With this week’s news that Toronto’s City Council (a.k.a. the Keystone Kops) had passed a “compromise” smoking by-law comes a story out of Britain that refutes yet another in the endless litany of smokers’ excuses. A new study shows that despite the claims of many smokers, “kicking the smoking habit does not raise risks for car accidents”.

The study contradicts the findings of previous research, which found that the number of workplace accidents increases on Britain’s national “No Smoking Day.” Close to 2 million British smokers abstain from smoking or cut back on “No Smoking Day”, an annual event in the UK since 1984.

Last year, Britain’s Health and Safety Executive reported that workplace accident rates were significantly higher on No Smoking Day, held the second Wednesday in March, than on either previous or subsequent Wednesdays. The recent study, which examined rates of traffic accidents over 10 years, found no significant change in car accidents while smokers pounded the dashboard on No Smoking Day.
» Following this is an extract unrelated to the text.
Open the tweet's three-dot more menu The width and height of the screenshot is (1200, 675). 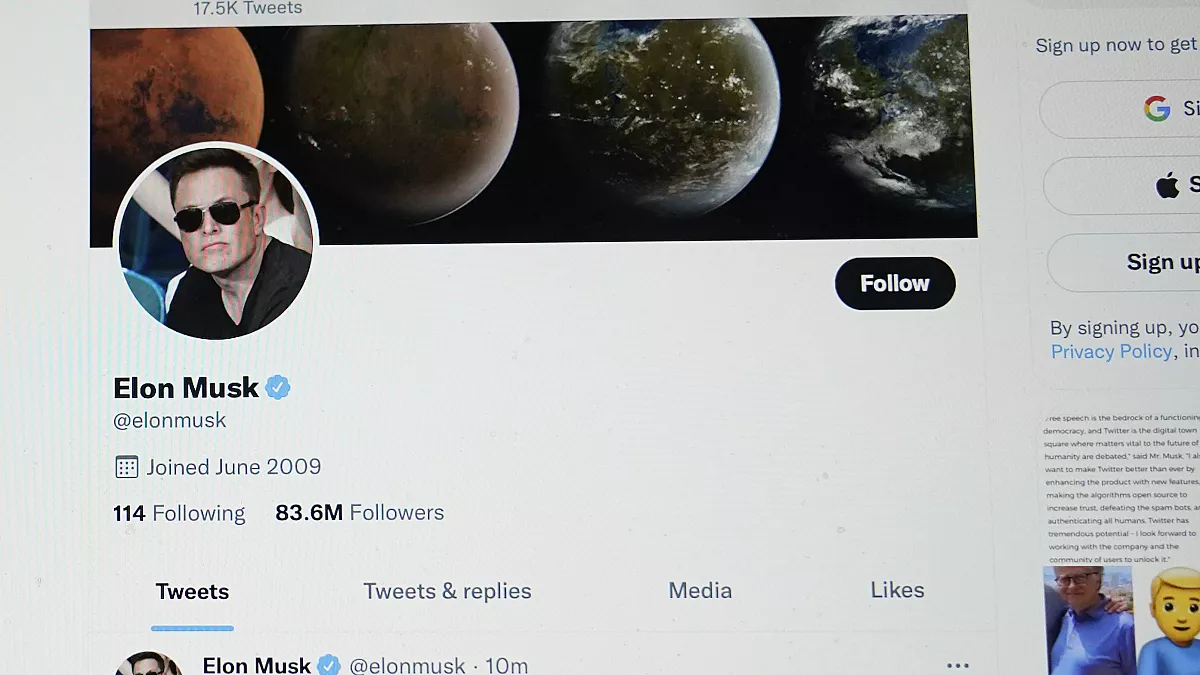click(957, 665)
So does nicotine withdrawal raise the likelihood of accidents in general? Now researchers aren’t sure, but anyone who’s either suffered through (or witnessedan acute “nic fit” knows the answer is an unequivocal “yes.”

In a related story, researchers in Austria have concluded that driving and marijuana use can be a “dangerous combination”. Dr. Ilse Kurtzhaler and colleagues at Innsbruck University Clinics have reached the astounding conclusion that “perceptual motor speed and accuracy, two very important parameters of driving ability, seem to be impaired immediately after cannabis consumption.”

The team performed a series of physical and psychological tests on 60 healthy volunteers, who smoked regular cigarettes or cigarettes containing THC, the active agent in marijuana. Lo and behold, the researchers found that “the THC group exhibited a significantly higher impairment of cognitive (intellectual) function” after smoking the drug. Amazingly, the THC smokers also “had trouble remembering experiences from psychological tests run the previous day.”

There is a lesson here for all of us: don’t smoke and drive.